Once they start school and "everybody else" has got something - like oxocube's dd - then in some cases you might have to backpedal a bit, especially if they really have all got whatever it is and she can't play something because she hasn't got one.

My kids have been trained to resist ads, and have always enjoyed jeering at the cheesiest ones, so most of their desire for things has come from peer pressure. (We've never had a Gameboy though and DS2 did get left out of playground sessions because of it . Principles can be hard to live with sometimes - especially when they're somebody else's!)
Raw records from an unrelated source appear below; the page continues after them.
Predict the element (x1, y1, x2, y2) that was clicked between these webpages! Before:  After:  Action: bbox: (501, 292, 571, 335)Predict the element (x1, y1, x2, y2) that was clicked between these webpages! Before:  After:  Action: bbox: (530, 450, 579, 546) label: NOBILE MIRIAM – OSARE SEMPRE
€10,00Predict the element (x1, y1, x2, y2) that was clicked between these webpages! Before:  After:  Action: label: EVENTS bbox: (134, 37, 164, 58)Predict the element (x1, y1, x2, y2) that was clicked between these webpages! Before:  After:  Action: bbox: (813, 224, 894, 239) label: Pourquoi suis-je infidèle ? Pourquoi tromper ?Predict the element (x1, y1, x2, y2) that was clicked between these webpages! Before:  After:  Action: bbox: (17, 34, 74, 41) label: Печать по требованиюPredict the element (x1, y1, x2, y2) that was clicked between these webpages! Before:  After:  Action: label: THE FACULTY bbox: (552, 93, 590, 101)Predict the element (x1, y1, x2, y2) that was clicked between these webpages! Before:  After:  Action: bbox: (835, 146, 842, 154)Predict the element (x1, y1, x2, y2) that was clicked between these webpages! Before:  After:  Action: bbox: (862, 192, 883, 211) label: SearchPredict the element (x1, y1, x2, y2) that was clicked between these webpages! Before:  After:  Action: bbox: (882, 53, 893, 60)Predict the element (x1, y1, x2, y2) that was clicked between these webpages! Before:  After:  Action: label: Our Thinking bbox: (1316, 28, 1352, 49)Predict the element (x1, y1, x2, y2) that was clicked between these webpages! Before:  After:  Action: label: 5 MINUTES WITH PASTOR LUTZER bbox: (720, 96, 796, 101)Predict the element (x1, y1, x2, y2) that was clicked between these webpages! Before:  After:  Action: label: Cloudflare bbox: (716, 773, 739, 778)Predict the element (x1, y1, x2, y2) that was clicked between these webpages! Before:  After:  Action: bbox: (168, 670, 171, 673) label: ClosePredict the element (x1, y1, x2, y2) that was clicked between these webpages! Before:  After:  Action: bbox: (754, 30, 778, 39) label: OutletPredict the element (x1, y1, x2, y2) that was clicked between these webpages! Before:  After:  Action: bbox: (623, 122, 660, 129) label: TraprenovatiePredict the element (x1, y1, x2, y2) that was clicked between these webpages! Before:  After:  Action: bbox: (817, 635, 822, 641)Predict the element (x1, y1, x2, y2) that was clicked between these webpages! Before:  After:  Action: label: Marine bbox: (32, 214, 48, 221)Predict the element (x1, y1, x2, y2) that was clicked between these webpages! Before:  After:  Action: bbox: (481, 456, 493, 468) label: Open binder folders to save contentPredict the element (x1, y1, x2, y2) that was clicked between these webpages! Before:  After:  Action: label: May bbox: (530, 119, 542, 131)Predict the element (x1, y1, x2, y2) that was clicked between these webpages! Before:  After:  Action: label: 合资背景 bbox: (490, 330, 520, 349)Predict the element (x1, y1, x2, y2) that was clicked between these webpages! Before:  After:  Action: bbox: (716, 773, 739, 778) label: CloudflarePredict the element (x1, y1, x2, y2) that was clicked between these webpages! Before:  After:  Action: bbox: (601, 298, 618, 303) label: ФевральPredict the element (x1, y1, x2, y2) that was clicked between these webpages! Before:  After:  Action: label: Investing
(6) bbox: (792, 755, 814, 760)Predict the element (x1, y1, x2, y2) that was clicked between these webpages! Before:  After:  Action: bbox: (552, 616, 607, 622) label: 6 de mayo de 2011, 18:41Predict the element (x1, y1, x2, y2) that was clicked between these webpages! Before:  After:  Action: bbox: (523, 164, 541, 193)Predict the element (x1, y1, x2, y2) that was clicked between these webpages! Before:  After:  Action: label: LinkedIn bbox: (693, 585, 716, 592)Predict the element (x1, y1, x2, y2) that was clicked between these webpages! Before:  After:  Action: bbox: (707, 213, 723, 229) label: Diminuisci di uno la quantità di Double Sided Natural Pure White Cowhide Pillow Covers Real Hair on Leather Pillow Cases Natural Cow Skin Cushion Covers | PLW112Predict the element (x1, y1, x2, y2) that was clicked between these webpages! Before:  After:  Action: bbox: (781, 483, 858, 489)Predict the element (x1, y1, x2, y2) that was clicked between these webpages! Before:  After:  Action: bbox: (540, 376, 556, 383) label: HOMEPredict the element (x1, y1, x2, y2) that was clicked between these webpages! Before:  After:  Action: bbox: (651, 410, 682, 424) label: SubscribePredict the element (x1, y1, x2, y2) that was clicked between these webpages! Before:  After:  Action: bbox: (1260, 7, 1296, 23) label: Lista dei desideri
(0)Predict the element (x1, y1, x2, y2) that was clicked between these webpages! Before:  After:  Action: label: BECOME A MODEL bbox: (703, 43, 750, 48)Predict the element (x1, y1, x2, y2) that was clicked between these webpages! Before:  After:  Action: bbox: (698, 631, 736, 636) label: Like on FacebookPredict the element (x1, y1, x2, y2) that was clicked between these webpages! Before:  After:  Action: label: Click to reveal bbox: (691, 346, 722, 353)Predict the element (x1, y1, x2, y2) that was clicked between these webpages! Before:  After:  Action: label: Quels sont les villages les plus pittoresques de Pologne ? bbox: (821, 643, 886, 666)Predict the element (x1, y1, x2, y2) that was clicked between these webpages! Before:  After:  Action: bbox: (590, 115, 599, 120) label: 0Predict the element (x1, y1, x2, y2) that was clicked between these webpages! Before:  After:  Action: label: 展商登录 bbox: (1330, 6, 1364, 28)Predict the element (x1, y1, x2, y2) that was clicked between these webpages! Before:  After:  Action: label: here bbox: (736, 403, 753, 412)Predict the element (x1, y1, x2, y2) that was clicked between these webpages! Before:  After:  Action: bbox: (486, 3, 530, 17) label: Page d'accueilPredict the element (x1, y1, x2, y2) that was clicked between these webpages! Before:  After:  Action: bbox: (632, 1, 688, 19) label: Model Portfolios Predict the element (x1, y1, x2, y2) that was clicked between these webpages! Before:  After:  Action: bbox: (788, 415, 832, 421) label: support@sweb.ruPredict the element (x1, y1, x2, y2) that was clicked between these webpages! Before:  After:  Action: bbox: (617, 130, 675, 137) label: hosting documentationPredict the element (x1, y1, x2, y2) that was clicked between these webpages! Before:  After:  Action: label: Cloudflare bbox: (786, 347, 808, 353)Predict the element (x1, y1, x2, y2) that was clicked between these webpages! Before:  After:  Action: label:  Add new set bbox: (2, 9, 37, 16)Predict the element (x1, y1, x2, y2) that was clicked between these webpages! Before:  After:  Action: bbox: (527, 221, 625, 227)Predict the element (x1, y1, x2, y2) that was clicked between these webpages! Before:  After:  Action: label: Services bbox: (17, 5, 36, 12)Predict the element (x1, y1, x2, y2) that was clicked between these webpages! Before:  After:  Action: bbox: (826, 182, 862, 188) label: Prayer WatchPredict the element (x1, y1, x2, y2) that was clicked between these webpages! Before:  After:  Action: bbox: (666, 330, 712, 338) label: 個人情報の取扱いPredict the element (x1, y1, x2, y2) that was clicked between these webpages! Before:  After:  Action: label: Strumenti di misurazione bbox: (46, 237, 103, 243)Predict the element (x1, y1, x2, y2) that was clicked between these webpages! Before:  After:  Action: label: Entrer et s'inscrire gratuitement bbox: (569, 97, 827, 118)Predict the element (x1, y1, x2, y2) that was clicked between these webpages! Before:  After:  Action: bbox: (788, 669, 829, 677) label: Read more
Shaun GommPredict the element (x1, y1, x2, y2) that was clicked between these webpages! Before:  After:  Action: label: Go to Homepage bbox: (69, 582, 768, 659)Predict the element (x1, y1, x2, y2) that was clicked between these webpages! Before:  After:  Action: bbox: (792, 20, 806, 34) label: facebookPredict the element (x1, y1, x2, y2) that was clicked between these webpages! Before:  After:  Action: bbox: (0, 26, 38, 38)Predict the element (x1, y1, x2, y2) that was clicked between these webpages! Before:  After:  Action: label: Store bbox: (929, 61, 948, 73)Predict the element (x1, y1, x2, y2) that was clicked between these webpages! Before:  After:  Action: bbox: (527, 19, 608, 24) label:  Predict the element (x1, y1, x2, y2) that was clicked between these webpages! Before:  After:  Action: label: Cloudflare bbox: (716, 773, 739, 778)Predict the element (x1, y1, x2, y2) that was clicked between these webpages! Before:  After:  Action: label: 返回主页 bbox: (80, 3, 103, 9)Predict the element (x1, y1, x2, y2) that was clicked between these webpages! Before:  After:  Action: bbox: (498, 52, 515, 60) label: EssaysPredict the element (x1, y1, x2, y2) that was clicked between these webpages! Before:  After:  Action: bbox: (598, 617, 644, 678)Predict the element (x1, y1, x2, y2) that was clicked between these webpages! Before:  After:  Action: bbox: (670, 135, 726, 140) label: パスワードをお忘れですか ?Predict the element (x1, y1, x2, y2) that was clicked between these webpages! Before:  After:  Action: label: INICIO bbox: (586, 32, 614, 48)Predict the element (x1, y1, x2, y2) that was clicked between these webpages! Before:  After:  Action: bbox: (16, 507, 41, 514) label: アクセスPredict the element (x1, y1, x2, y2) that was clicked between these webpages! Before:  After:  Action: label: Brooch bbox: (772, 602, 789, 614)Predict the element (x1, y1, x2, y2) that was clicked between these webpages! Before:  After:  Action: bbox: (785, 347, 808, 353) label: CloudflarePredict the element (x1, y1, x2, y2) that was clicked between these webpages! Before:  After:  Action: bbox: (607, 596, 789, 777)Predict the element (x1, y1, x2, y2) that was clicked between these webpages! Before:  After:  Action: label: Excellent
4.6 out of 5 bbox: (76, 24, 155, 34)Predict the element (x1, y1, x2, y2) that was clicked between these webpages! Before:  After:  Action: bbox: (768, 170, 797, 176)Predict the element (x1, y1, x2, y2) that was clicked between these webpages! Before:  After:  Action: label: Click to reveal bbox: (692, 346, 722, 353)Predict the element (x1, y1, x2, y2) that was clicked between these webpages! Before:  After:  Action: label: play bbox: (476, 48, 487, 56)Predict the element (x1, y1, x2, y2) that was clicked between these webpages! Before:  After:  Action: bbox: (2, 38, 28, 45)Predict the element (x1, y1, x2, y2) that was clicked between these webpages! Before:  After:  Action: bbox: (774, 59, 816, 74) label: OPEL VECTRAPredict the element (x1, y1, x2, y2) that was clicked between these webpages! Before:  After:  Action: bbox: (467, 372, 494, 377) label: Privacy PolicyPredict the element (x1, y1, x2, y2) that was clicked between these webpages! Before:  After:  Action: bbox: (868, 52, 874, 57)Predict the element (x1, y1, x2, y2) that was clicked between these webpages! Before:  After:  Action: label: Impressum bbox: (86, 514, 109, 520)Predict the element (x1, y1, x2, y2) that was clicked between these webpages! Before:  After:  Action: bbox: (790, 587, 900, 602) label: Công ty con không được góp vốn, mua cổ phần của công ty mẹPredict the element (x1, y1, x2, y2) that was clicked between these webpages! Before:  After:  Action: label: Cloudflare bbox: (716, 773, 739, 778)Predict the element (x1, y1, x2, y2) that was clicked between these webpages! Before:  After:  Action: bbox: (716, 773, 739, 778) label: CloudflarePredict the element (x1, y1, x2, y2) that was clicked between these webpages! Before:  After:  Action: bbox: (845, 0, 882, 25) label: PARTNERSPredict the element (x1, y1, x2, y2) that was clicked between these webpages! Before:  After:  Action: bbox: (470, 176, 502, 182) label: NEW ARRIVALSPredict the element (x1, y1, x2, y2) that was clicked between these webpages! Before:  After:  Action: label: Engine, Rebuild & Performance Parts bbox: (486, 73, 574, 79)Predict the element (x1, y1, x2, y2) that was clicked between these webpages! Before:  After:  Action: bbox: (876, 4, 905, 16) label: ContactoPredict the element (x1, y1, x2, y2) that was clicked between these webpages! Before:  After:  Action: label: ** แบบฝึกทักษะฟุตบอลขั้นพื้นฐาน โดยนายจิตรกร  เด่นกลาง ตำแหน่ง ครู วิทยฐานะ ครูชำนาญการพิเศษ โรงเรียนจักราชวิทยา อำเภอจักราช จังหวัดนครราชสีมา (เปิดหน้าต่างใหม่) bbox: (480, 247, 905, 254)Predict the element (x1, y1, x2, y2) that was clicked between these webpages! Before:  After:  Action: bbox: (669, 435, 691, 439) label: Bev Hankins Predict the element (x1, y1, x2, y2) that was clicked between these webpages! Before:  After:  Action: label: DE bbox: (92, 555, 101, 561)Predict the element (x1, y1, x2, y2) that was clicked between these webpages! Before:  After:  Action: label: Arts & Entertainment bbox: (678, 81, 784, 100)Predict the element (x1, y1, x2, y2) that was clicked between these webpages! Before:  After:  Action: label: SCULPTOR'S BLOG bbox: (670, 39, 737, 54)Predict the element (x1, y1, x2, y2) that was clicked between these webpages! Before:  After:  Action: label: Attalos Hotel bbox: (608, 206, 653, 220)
WideWebWitch · 12/05/2003 11:34

I emailed Sustain to ask about organisations for parents since parents aren't able to join Sustain - they're an organisation for companies. They wrote back pointing me in the direction of The Parents Jury who campaign for changes in the law relating to advertising and food labelling if anyone's interested.

OP posts:
KeepingMum · 12/05/2003 12:00

We haven't had to fight over this one yet as ds is only 2 and we don't have a televison, so hasn't been bombarded with food ads. Is it too naive to think that if they never have them in the house they won't expect them. We never had 'branded' food when we were young and probably gave up asking for sweet cereals and things as we knew that we would never get them (deprived childhood and all). I get the impression from friends with older children that the whole peer pressure thing is so much greater nowadays that I'm in for a shock in a couple of years.

motherinferior · 12/05/2003 13:15

I think there's probably a limit to what you can do, but it is completely appalling. its why we got a digibox in the end, so that we could get CBeebies without the ads - although that doesn't stop the whole Bob thing. What really p*sses me off is that advertisers claim that kids can tell the difference between ads and entertainment. yeah, right.

I actually write about food and eating quite a bit - should suggest an article on this subject, really. At the moment I'm wrestling with the whole issue of food labelling and what's called 'fresh'.. you don't want to know...

Moomin · 12/05/2003 20:02

You're right about the peer pressure these days. I work in a secondary school and I have witnessed a pupil bringing in a flask of soup and being called a "tramp" by other kids . It makes me really angry.
When I'm in the canteen and I see what often passes as a packed lunch, I could cry: processed stringy cheese, plastic-looking ham, salty crisps, etc, etc. I work in a city school in an area you wouldn't exactly call "poor" but neither is it well off. Most of the parents work but the culture is very aquisitive: all the parents drive 4-wheel drive cars; their kids wear the "right" brands; all but one of my year 10 class have a tv in their bedrooms. Most of what is bought is done so on "tick". I hope I'm not sounding judgemental - I think much of the lifestyle of what the kids I teach revolves around is generated by the media - hence the poor eating habits.